A variety of factors brought on by the pandemic are bringing more containers to Tacoma than are leaving.
The 40-foot-long steel containers, which can be easily unloaded from ships and then transferred onto trucks and trains, are the backbone of the shipping industry. They can arrive in Tacoma loaded with furniture or electronic goods from Asia and can depart with frozen potatoes or paper products.
The system relies on ships, trains and trucks arriving and departing on schedule as well as workers to load and transport the cargo. It also depends on a somewhat steady flow of supply and demand.
The COVID-19 pandemic threw a monkey wrench into that carefully choreographed ballet. Manufacturing shutdowns and labor shortages affected supply while consumer demands changed overnight in March 2020. Container traffic dropped dramatically in 2020. Now, it’s surging.
Meanwhile, shipping officials and port managers in Asia can only dream of having Tacoma’s burden. The abundance in North America has a corresponding dearth in Asia where the lack of containers is leading to increased prices of both the metal boxes and the cost of shipping them.
Ships bound for Asia from Tacoma typically carry a mix of empty and full containers. Trade imbalances, COVID lockdowns, ships leaving American ports without taking time to reload empty containers and other factors have all contributed to the container imbalance.
The growing stack of containers at the port, some seven high, are a mix of both empty and full, Stambaugh said.
Every ship leaving Tacoma now carries at least some empty containers, Stambaugh said — just not enough to reduce the growing stack.
Why are full containers part of the problem? It’s not just ships and containers in short supply, Stambaugh said. Even rail chassis, the train component needed to move containers, are often in short supply, she said. Labor shortages and warehouse capacity also contribute to the problem.
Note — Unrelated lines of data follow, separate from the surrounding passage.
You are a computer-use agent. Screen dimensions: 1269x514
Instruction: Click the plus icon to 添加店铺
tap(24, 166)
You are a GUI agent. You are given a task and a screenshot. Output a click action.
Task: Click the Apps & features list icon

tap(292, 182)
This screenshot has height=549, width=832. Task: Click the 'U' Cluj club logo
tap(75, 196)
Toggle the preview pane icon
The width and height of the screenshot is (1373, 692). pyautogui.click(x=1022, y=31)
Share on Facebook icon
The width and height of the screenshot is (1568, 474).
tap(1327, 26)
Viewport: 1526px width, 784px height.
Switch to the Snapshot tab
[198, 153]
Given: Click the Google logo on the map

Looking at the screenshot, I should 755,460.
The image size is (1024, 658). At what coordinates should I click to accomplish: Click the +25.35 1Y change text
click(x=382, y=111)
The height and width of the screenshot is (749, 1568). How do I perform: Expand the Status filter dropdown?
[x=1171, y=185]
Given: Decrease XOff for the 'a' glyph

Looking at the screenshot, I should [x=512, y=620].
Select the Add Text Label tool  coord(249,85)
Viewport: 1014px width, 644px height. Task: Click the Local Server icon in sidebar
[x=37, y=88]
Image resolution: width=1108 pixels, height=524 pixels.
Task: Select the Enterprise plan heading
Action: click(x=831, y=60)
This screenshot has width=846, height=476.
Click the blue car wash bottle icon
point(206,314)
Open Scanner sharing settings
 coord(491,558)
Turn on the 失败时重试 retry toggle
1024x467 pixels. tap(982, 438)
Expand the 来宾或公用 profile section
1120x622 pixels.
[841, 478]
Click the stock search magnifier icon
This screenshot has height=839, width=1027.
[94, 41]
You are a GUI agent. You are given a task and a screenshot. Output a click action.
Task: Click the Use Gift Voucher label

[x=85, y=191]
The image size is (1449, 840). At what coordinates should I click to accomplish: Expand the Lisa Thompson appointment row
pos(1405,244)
Congestion was first felt in California at the Ports of Los Angeles and Long Beach this year.
“But that congestion has really creeped up the West Coast,” Stambaugh said. In May, Tacoma and Seattle ports, which are often the second stop for ships after they leave Southern California ports, began to see increased congestion, she said.
Now, peak shipping in anticipation of the 2021 holiday season is adding to the problem, she said.
It may not be in time for Christmas, but a new Seattle maritime shipping terminal opens in January. That should alleviate some of the container abundance, Stambaugh said.
“Locally, we have a relief valve come January,” she said.